Kevin Newbury is an opera, theatre and film director based in New York City. His productions have been presented by many top opera companies, festivals and symphonies including Carnegie Hall, the Kennedy Center, San Francisco Opera, Lyric Opera of Chicago, Houston Grand Opera, the Santa Fe Opera, Barcelona Liceu, Opera Theatre of St. Louis, Minnesota Opera, the San Francisco Symphony, L’Opéra de Montréal, Prototype Festival, Bad Summerscape, Portland Opera, Opera Philadelphia, Philadelphia Orchestra, Glimmerglass Opera, the Virgina Arts Festival and the Wexford Festival in Ireland, among many others. Kevin is especially committed to developing new work. He has directed over a dozen world premiere operas and plays, many of which were subsequently published or recorded. Mr. Newbury’s production of Virginia for the Wexford Opera Festival won the 2010 Irish Times Theatre Award for Best New Opera Production. His work has also been nominated for a Grammy Award (Berstein’s Mass with Marin Alsop, also named “One of the best events of the year” by The New York Times and The Washington Post), a Drama Desk Award (Best Actor, Candy & Dorothy) and the GLAAD Media Award (Winner: Candy & Dorothy, nominated Kiss and Cry). His first film, the short Monsura Is Waiting, has screened at twenty-two film festivals and has won several awards. Kevin’s second film, Stag, will premiere at the Minneapolis-St.
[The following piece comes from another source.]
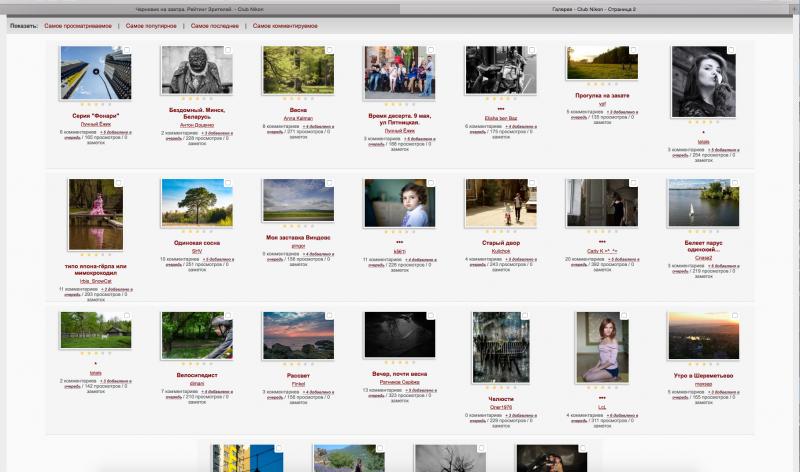Show Самое комментируемое photos
The width and height of the screenshot is (800, 472).
pyautogui.click(x=285, y=26)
Paul International Film Festival in April 2015.

Artist Statement

I have long been haunted by Antigone’s Claim in which Judith Butler poses the question of how different psychoanalysis would be had it taken Antigone as its starting point rather than Oedipus. When Heidi Rodewald and I decided to collaborate on a new musical, the image of an almost feral, ripped t-shirt rebel became our own starting point. In opposition to traditional musical theater, our first formal decision was to use only “found text” as lyrics. Instead of period music, we wanted Heidi’s melodies and the power of her own distinctive voice to carry the score. We grounded our ideas in a family of lifeguards in the early bewildering days of the Vietnam War before opposition exploded across the country. In residence at the National Musical Theater Conference at the O’Neill in the summer of 2011, we sat every morning on a front porch overlooking the Thames River, in view of the military shipyard, Electric Boat, and began work on our musical Against You – a translation of Antigone’s name. We had cobbled together weather reports and surf warnings as text until we went to a second-hand bookstore in search of a physical manual. From a defunct how-to-guide, I constructed the text and Heidi wrote the music for the eponymous song, The Good Swimmer – reversing Sophocles’ burial trope with a sister’s refusal to have her brother memorialized as a hero. We left the O’Neill with a new title, three songs, and a white board scribbled with a outline. It was our good fortune that Kevin Newbury quickly joined as director. We have constructed our piece in the hope that the archaic language of field guides will prove to be the proper archaeological find to reveal this devastating historical moment, fifty years later.